- [Data rows]
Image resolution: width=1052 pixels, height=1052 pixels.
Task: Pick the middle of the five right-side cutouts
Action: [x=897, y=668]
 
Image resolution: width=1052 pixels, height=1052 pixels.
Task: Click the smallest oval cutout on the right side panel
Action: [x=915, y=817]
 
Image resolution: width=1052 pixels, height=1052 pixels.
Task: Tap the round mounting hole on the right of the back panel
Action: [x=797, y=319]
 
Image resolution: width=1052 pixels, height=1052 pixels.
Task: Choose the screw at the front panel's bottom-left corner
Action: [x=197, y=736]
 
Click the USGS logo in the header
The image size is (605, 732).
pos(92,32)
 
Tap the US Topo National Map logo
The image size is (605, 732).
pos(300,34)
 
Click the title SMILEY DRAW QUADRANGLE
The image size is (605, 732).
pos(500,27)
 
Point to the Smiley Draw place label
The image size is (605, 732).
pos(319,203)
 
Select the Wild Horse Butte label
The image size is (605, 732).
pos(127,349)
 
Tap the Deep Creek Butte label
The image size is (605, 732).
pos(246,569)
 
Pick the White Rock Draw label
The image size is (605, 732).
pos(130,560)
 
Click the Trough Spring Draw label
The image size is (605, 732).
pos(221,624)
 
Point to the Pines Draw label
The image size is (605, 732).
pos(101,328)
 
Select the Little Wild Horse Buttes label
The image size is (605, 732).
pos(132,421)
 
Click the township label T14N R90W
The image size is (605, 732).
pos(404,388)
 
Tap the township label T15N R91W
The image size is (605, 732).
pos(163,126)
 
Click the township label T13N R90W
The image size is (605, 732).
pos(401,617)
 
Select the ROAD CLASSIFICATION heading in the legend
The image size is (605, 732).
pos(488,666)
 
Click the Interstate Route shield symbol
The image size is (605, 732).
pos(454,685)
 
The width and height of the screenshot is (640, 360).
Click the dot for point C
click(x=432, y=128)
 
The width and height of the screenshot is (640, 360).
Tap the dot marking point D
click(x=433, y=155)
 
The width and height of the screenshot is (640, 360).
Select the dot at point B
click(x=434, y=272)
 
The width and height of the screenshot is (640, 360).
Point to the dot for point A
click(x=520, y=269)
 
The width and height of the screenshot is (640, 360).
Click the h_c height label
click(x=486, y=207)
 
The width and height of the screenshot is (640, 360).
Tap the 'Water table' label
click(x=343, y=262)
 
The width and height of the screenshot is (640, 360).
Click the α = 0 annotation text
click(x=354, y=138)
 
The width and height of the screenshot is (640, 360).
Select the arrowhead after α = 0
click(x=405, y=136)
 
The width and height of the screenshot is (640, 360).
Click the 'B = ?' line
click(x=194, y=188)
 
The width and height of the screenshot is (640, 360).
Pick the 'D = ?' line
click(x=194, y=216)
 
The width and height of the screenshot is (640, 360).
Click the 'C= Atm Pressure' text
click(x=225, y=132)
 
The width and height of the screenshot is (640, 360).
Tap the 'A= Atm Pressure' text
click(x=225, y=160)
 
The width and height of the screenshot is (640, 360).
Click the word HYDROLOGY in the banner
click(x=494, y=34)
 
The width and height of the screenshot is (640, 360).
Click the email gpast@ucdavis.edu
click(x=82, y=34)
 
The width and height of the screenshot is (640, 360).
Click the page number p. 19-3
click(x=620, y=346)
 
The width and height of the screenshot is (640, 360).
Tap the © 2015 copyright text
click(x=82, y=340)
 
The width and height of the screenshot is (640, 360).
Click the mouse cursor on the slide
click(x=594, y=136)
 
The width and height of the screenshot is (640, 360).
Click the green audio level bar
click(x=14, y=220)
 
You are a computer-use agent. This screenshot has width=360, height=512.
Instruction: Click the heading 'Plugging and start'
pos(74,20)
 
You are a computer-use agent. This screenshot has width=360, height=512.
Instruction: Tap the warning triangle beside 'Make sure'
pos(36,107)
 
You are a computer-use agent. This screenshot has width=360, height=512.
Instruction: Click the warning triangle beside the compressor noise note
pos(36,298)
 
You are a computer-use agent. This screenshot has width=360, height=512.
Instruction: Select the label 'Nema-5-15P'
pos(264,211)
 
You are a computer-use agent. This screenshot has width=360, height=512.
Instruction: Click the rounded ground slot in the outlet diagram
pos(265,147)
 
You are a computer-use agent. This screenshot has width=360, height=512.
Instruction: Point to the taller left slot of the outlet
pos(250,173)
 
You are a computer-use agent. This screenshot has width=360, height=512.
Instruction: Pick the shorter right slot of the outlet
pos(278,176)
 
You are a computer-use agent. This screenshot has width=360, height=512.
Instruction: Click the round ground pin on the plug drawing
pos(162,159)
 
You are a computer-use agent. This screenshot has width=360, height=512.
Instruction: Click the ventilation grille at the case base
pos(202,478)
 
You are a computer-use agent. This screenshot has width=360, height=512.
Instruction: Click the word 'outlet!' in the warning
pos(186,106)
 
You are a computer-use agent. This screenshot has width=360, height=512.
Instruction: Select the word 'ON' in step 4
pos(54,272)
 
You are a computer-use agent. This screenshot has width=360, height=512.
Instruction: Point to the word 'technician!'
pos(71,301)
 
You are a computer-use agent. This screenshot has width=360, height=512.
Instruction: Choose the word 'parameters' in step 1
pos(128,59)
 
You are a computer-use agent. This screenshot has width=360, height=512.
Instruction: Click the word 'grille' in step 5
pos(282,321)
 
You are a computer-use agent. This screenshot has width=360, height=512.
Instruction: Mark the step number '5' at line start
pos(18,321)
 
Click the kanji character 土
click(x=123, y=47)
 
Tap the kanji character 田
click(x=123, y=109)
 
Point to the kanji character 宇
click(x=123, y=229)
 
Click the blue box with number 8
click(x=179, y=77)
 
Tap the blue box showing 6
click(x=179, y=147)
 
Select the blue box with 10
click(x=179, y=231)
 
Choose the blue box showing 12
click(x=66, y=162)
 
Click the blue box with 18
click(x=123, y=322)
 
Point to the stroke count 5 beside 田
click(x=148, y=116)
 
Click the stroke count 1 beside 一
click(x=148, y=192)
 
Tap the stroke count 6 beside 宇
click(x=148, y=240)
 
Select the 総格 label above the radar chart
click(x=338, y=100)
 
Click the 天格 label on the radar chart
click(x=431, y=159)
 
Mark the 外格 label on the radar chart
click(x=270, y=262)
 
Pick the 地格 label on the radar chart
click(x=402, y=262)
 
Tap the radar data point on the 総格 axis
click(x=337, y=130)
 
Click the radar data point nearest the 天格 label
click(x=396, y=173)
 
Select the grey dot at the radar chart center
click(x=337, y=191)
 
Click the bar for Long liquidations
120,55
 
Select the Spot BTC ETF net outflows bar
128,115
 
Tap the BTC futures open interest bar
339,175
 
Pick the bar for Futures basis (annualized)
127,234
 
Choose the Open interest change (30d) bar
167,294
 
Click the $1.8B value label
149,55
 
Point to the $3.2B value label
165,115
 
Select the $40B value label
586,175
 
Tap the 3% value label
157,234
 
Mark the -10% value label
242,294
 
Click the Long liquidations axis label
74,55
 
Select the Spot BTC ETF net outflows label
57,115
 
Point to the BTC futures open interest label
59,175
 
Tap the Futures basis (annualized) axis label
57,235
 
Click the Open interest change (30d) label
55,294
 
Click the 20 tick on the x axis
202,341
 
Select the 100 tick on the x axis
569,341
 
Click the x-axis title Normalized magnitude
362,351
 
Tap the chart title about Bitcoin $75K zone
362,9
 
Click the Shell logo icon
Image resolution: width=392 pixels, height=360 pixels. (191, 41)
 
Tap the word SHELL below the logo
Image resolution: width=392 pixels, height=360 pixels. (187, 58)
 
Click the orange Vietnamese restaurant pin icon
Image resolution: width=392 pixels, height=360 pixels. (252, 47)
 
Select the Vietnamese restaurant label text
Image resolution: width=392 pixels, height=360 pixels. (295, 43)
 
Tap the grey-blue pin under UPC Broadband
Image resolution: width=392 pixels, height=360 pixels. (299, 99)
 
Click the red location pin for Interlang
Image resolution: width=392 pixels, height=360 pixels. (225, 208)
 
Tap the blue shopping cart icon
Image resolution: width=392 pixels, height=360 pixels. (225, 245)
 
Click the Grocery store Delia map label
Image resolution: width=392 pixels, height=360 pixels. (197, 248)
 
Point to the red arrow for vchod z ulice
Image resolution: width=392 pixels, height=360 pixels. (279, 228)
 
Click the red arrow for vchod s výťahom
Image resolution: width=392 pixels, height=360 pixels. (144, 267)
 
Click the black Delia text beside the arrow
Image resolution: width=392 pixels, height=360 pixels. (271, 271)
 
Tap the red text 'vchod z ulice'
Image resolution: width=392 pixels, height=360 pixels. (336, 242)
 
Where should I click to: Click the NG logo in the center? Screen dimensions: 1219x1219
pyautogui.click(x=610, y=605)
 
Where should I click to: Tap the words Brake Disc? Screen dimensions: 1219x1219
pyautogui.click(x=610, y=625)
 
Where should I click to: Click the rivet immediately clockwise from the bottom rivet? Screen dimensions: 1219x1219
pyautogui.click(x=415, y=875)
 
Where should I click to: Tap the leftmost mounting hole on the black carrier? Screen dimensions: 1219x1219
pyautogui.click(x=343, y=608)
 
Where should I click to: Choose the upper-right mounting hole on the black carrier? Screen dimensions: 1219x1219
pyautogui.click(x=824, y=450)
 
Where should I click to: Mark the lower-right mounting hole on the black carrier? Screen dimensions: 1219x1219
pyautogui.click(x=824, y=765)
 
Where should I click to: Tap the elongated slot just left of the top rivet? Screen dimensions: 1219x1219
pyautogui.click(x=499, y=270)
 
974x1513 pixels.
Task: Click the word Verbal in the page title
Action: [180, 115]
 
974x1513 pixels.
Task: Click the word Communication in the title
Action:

- [Written problem] Rewrite the stretch of the material from the line containing "Select the Spot BTC ETF net outflows label" through the line containing "pyautogui.click(x=415, y=875)", replacing "red arrow" with "red pointer" and leaving everything else unchanged.

- [Solution to this exercise]
Select the Spot BTC ETF net outflows label
57,115
 
Point to the BTC futures open interest label
59,175
 
Tap the Futures basis (annualized) axis label
57,235
 
Click the Open interest change (30d) label
55,294
 
Click the 20 tick on the x axis
202,341
 
Select the 100 tick on the x axis
569,341
 
Click the x-axis title Normalized magnitude
362,351
 
Tap the chart title about Bitcoin $75K zone
362,9
 
Click the Shell logo icon
Image resolution: width=392 pixels, height=360 pixels. (191, 41)
 
Tap the word SHELL below the logo
Image resolution: width=392 pixels, height=360 pixels. (187, 58)
 
Click the orange Vietnamese restaurant pin icon
Image resolution: width=392 pixels, height=360 pixels. (252, 47)
 
Select the Vietnamese restaurant label text
Image resolution: width=392 pixels, height=360 pixels. (295, 43)
 
Tap the grey-blue pin under UPC Broadband
Image resolution: width=392 pixels, height=360 pixels. (299, 99)
 
Click the red location pin for Interlang
Image resolution: width=392 pixels, height=360 pixels. (225, 208)
 
Tap the blue shopping cart icon
Image resolution: width=392 pixels, height=360 pixels. (225, 245)
 
Click the Grocery store Delia map label
Image resolution: width=392 pixels, height=360 pixels. (197, 248)
 
Point to the red pointer for vchod z ulice
Image resolution: width=392 pixels, height=360 pixels. (279, 228)
 
Click the red pointer for vchod s výťahom
Image resolution: width=392 pixels, height=360 pixels. (144, 267)
 
Click the black Delia text beside the arrow
Image resolution: width=392 pixels, height=360 pixels. (271, 271)
 
Tap the red text 'vchod z ulice'
Image resolution: width=392 pixels, height=360 pixels. (336, 242)
 
Where should I click to: Click the NG logo in the center? Screen dimensions: 1219x1219
pyautogui.click(x=610, y=605)
 
Where should I click to: Tap the words Brake Disc? Screen dimensions: 1219x1219
pyautogui.click(x=610, y=625)
 
Where should I click to: Click the rivet immediately clockwise from the bottom rivet? Screen dimensions: 1219x1219
pyautogui.click(x=415, y=875)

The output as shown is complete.